[[THIRD EDIT: Thanks so much for all of the questions and comments! There are still a few more I'd like to respond to, so I may circle back to them a bit later, but, due to time constraints, I'm otherwise finished up for now. Any further comments or replies to anything I've written are also still be appreciated!]]
Hi!
I'm Ben Garfinkel, a researcher at the Future of Humanity Institute. I've worked on a mixture of topics in AI governance and in the somewhat nebulous area FHI calls "macrostrategy", including: the long-termist case for prioritizing work on AI, plausible near-term security issues associated with AI, surveillance and privacy issues, the balance between offense and defense, and the obvious impossibility of building machines that are larger than humans.
80,000 Hours recently released a long interview I recorded with Howie Lempel, about a year ago, where we walked through various long-termist arguments for prioritizing work on AI safety and AI governance relative to other cause areas. The longest and probably most interesting stretch explains why I no longer find the central argument in Superintelligence, and in related writing, very compelling. At the same time, I do continue to regard AI safety and AI governance as high-priority research areas.

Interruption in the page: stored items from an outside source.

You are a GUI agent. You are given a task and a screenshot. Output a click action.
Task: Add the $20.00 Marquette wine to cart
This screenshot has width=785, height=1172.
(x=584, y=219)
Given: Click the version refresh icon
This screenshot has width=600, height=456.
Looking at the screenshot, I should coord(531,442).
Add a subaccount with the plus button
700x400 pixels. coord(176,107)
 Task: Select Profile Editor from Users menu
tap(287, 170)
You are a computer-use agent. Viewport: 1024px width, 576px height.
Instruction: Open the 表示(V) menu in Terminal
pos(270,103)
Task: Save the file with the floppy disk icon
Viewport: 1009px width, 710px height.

(These two slide decks, which were linked in the show notes, give more condensed versions of my views: "Potential Existential Risks from Artificial Intelligence" and "Unpacking Classic Arguments for AI Risk." This piece of draft writing instead gives a less condensed version of my views on classic "fast takeoff" arguments.)
Although I'm most interested in questions related to AI risk and cause prioritization, feel free to ask me anything. I'm likely to eventually answer most questions that people post this week, on an as-yet-unspecified schedule. You should also feel free just to use this post as a place to talk about the podcast episode: there was a thread a few days ago suggesting this might be useful.
Hi Ofer,
Thanks for the comment!
I actually do think that the instrumental convergence thesis, specifically, can be mapped over fine, since it's a fairly abstract principle. For example, this recent paper formalizes the thesis within a standard reinforcement learning framework. I just think that the thesis at most weakly suggests existential doom, unless we add in some other substantive theses. I have some short comments on the paper, explaining my thoughts, here.
Beyond the instrumental convergence thesis, though, I do think that some bits of the classic arguments are awkward to fit onto concrete and plausible ML-based development scenarios: for example, the focus on recursive self-improvement, and the use of thought experiments in which natural language commands, when interpretted literally and single-mindedly, lead to unforeseen bad behaviors. I think that Reframing Superintelligence does a good job of pointing out some of the tensions between classic ways of thinking and talking about AI risk and current/plausible ML engineering practices.
This may not be what you have in mind, but: I would be surprised if the FB newsfeed selection algorithm became existentially damaging (e.g. omnicidal), even in the limit of tremendous amounts of training data and compute. I don't know the algorithm actually works, but as a simplication: let's imagine that it produces an ordered list of posts to show a user, from the set of recent posts by their friends, and that it's trained using something like the length of the user's FB browsing session as the reward. I think that, if you kept training it, nothing too weird would happen. It might produce some unintended social harms (like addiction, polarization, etc.), but the system wouldn't, in any meaningful sense, have long-run objectives (due to the shortness of sessions). It also probably wouldn't have the ability or inclination to manipulate the external world in the pursuit of complex schemes. Figuring out how to manipulate the external world in precise ways would require a huge amount of very weird exploration, deep in a section of the space of possible policies where most of the policies are terrible at maximizing reward; in the unlikely event that the necessary exploration happened, and the policy started moving in this direction, I think it would be conspicuous before the newsfeed selection algorithm does something like kill everyone to prevent ongoing FB sessions from ending (if this is indeed possible given the system's limited space of possible actions.)